Targeted single-cell RNA sequencing of transcription factors enhances the identification of cell types and trajectories (#6)

Michael B Clark 1 , Alexandra Pokhilko 2 , Adam E Handel 2 , Fabiola Curion 3 , Viola Volpato 4 , Emma S Whiteley 5 , Sunniva Bostrand 5 , Sarah E Newey 5 , Colin J Akerman 5 , Caleb Webber 4 , Rory Bowden 3 6 , Zameel Cader 2
  1. University of Melbourne, Parkville, VIC, Australia
  2. Weatherall Institute of Molecular Medicine, Nuffield Department of Clinical Neurosciences, University of Oxford, Oxford, UK
  3. Wellcome Centre for Human Genetics, University of Oxford, Oxford, UK
  4. UK Dementia Research Institute, Cardiff University, Cardiff, UK
  5. Department of Pharmacology, University of Oxford, Oxford, UK
  6. The Walter and Eliza Hall Institute of Medical Research, Parkville, VIC, Australia

Single-cell RNA sequencing (scRNA-seq) is a widely used method for identifying cell types and trajectories in biologically heterogeneous samples, but it is limited in its detection and quantification of lowly expressed genes. This results in the absence of important biological signals, such as the expression of key transcription factors (TFs) driving cellular differentiation. We show that targeted sequencing of ~1000 TFs (scCapture-seq) in iPSC-derived neuronal cultures greatly improves the biological information garnered from scRNA-seq. Increased TF resolution enhanced cell type identification, developmental trajectories, and gene regulatory networks. This allowed us to resolve differences among neuronal populations, which were generated in two different laboratories using the same differentiation protocol.

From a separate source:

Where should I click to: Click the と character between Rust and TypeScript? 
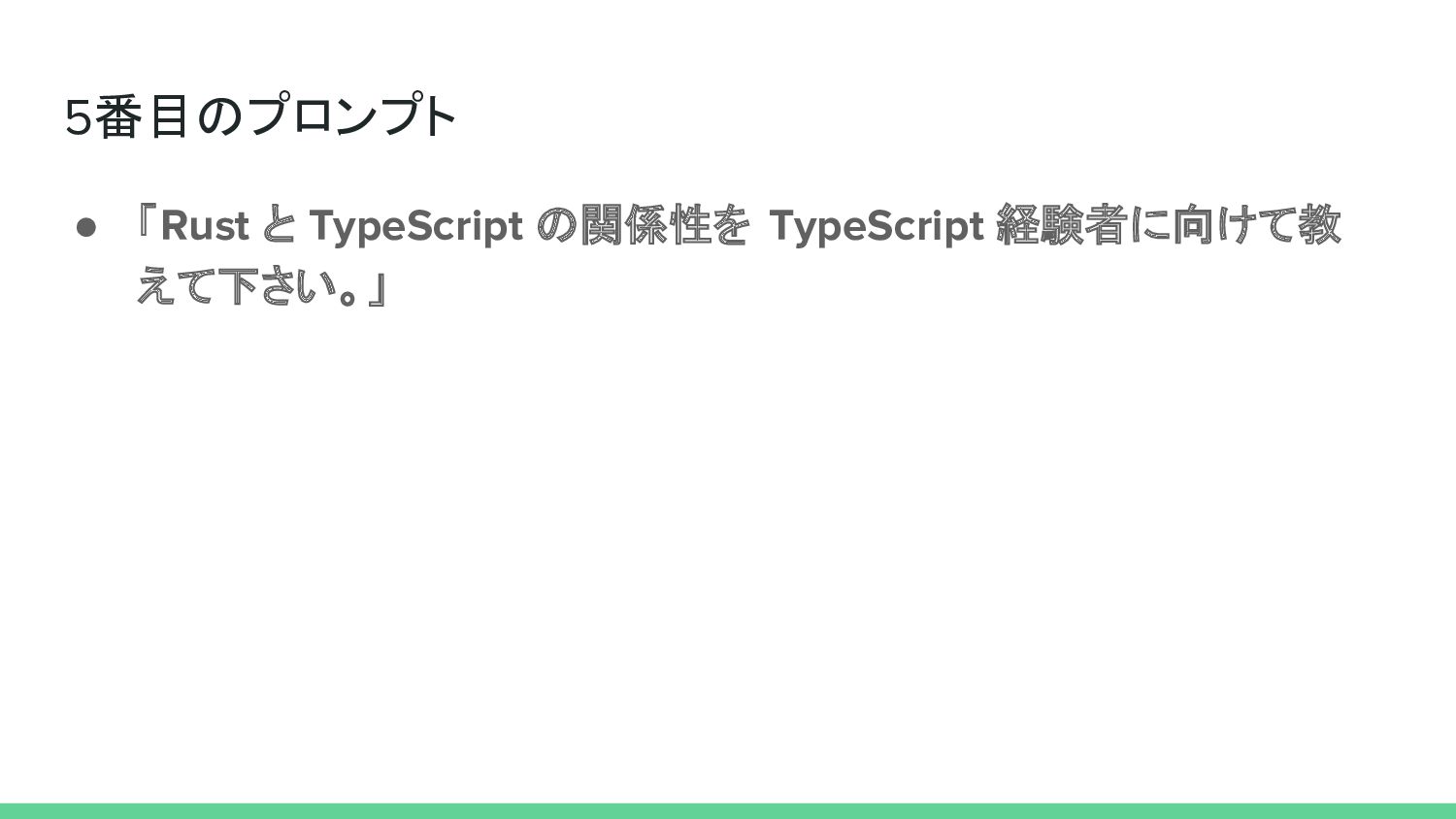point(280,225)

ScCapture-seq improved TF-gene regulatory network inference and thus identified divergent patterns of neurogenesis into either excitatory cortical neurons or inhibitory interneurons. Furthermore, scCapture-seq revealed a role for of retinoic acid signalling in the developmental divergence between these different neuronal populations. Our results show that TF targeting improves the characterization of human cellular models and allows identification of the essential differences between cellular populations, which would otherwise be missed with standard scRNA-seq. scCapture-seq TF targeting represents a cost-effective enhancement of scRNA-seq, which could be broadly applied to improve scRNA-seq resolution.